SHORT EXERCISE:
Write out every line of the material below as a numbered list, and skip any blank lines.

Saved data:
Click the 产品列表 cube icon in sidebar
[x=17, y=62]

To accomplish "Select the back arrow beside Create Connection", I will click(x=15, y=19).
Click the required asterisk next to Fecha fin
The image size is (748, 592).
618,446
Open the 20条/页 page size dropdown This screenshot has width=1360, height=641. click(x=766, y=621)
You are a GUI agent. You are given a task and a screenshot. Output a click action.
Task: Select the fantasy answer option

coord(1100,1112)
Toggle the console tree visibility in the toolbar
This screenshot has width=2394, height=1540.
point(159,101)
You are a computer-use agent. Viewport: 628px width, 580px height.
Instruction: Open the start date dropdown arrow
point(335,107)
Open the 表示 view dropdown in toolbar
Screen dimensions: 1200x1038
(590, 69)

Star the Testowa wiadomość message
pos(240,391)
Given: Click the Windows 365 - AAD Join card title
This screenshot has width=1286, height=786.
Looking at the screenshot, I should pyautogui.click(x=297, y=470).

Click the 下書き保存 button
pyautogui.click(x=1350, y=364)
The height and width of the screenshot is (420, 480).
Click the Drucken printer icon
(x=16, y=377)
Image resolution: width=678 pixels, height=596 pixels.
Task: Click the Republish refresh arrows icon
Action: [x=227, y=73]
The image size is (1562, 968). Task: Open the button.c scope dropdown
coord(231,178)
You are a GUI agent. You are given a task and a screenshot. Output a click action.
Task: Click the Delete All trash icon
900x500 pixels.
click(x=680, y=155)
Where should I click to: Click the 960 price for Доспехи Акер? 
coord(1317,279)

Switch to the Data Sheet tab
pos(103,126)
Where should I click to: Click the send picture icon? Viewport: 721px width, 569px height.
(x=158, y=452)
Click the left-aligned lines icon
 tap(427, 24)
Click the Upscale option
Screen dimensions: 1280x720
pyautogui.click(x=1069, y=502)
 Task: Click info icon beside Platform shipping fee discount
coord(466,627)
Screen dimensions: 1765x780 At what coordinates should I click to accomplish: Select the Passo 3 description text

PROBLEM SOLUTION:
1. Click the 产品列表 cube icon in sidebar
2. [x=17, y=62]
3. To accomplish "Select the back arrow beside Create Connection", I will click(x=15, y=19).
4. Click the required asterisk next to Fecha fin
5. The image size is (748, 592).
6. 618,446
7. Open the 20条/页 page size dropdown This screenshot has width=1360, height=641. click(x=766, y=621)
8. You are a GUI agent. You are given a task and a screenshot. Output a click action.
9. Task: Select the fantasy answer option
10. coord(1100,1112)
11. Toggle the console tree visibility in the toolbar
12. This screenshot has width=2394, height=1540.
13. point(159,101)
14. You are a computer-use agent. Viewport: 628px width, 580px height.
15. Instruction: Open the start date dropdown arrow
16. point(335,107)
17. Open the 表示 view dropdown in toolbar
18. Screen dimensions: 1200x1038
19. (590, 69)
20. Star the Testowa wiadomość message
21. pos(240,391)
22. Given: Click the Windows 365 - AAD Join card title
23. This screenshot has width=1286, height=786.
24. Looking at the screenshot, I should pyautogui.click(x=297, y=470).
25. Click the 下書き保存 button
26. pyautogui.click(x=1350, y=364)
27. The height and width of the screenshot is (420, 480).
28. Click the Drucken printer icon
29. (x=16, y=377)
30. Image resolution: width=678 pixels, height=596 pixels.
31. Task: Click the Republish refresh arrows icon
32. Action: [x=227, y=73]
33. The image size is (1562, 968). Task: Open the button.c scope dropdown
34. coord(231,178)
35. You are a GUI agent. You are given a task and a screenshot. Output a click action.
36. Task: Click the Delete All trash icon
37. 900x500 pixels.
38. click(x=680, y=155)
39. Where should I click to: Click the 960 price for Доспехи Акер? 
40. coord(1317,279)
41. Switch to the Data Sheet tab
42. pos(103,126)
43. Where should I click to: Click the send picture icon? Viewport: 721px width, 569px height.
44. (x=158, y=452)
45. Click the left-aligned lines icon
46.  tap(427, 24)
47. Click the Upscale option
48. Screen dimensions: 1280x720
49. pyautogui.click(x=1069, y=502)
50.  Task: Click info icon beside Platform shipping fee discount
51. coord(466,627)
52. Screen dimensions: 1765x780 At what coordinates should I click to accomplish: Select the Passo 3 description text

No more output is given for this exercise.